CDU kann mit Koalitionsvertrag leben

Ulrich Häken, Eckhard Uhlenberg MdL, Amin Laschet MdL, Thomas Stock und Eva Irrgang.
Ulrich Häken, Eckhard Uhlenberg MdL, Amin Laschet MdL, Thomas Stock und Eva Irrgang.

„Wir können mit diesem Koalitionsentwurf gut leben“, so das Urteil der Teilnehmer der heimischen CDU an einer Informationsveranstaltung der CDU NRW in Düsseldorf. Parteichef Armin Laschet und Fraktionschef Karl Josef Laumann hatten dort den Vertrag vorgestellt und insbesondere auf seine Auswirkungen auf NRW und seine Kommunen durchleuchtet. Eckhard Uhlenberg, 1.Vizepräsident des Landtages sowie Landrätin Eva Irrgang bewerteten diese Ergebnisse deutlich positiv.

 


Uhlenberg: Auf Grundlage dieses Vertrages kann sich hier bei uns vor Ort einiges verbessern, so ist z.
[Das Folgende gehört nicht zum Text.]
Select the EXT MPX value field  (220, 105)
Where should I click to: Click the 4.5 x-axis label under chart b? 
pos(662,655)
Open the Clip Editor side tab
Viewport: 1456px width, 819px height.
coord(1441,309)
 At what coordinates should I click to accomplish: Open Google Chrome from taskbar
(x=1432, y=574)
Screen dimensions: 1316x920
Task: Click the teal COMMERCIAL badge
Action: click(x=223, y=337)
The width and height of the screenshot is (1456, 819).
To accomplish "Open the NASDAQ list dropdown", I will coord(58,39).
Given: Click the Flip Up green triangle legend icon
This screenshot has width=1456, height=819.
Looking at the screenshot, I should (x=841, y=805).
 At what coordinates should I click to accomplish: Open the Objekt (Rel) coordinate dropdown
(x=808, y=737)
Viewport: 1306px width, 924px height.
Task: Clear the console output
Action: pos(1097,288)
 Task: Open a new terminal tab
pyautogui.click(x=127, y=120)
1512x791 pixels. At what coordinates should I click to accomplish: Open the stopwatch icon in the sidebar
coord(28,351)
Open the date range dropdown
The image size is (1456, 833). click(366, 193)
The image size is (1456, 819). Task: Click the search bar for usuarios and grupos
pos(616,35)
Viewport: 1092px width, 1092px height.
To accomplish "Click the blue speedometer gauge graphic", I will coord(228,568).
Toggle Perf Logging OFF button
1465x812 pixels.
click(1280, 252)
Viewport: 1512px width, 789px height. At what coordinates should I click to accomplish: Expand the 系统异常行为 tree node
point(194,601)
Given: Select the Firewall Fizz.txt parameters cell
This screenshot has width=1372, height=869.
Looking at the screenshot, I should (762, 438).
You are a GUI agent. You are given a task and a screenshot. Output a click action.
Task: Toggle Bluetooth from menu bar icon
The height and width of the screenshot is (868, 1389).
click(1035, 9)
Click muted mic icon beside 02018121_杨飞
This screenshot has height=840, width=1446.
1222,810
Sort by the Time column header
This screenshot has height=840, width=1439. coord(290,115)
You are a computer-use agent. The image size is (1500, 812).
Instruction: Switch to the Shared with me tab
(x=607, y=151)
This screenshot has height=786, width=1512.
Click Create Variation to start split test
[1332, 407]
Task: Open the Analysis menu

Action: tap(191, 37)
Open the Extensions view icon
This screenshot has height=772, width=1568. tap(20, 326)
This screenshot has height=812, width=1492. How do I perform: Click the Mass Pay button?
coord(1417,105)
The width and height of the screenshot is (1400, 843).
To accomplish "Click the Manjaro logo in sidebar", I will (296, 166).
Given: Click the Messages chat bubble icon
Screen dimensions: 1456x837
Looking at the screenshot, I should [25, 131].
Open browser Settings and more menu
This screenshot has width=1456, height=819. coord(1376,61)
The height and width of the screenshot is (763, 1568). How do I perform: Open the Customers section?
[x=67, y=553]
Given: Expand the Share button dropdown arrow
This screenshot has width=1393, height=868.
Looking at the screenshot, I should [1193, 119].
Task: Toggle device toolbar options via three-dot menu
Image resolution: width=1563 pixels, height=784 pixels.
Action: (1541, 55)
B. festgeschrieben, dass jeder Patient innerhalb von vier Wochen einen Termin bei seinem Facharzt bekommen muss, auch die Krankenhäuser bei uns vor Ort werden gestärkt. Landrätin Eva Irrgang verwies vor allen Dingen auf die Bereitschaft der neuen Bundesregierung für eine weitere Entlastung der kommunalen Haushalte einzutreten. Durch die weitgehende Übernahme des Bundes für die Kosten der Eingliederung von behinderten Menschen würde allen der Kreis Soest nach Umsetzung des Gesetzes in Millionenhöhe entlastet werden. Auch Ulrich Häken, Fraktionschef der CDU im Soester Kreistag, bewertete das vorliegende Papier als durchaus positiv. Häken: „Dieses Papier ist ein guter Kompromiss, so konnte sich die CDU z.B. bei der Einführung der Mütterrente durchsetzen, im Gegenzug wurde die Rente mit 63 Jahren nach 45 Beschäftigungsjahren akzeptiert. Beides Lösungen im Sinne der Menschen, eine Aufwertung der Erziehungszeiten und eine Anerkennung jahrzehntelanger Beschäftigung. Damit werden Lebensleistungen gewürdigt!“

Thomas Stock, Ratsmitglied in Ense und Vorstandsmitglied der Kreis-CDU verspricht sich von den Themen, Energiewende, mehr Investitionen in die Infrastruktur und die geplanten Maßnahmen für die Stärkung der Wettbewerbsfähigkeit auch für den ländlichen Raum und seine Kommunen, positive Effekte auf Wirtschaft und Beschäftigung, sowie eine bezahlbaren Energie für die Bürgerinnen und Bürger.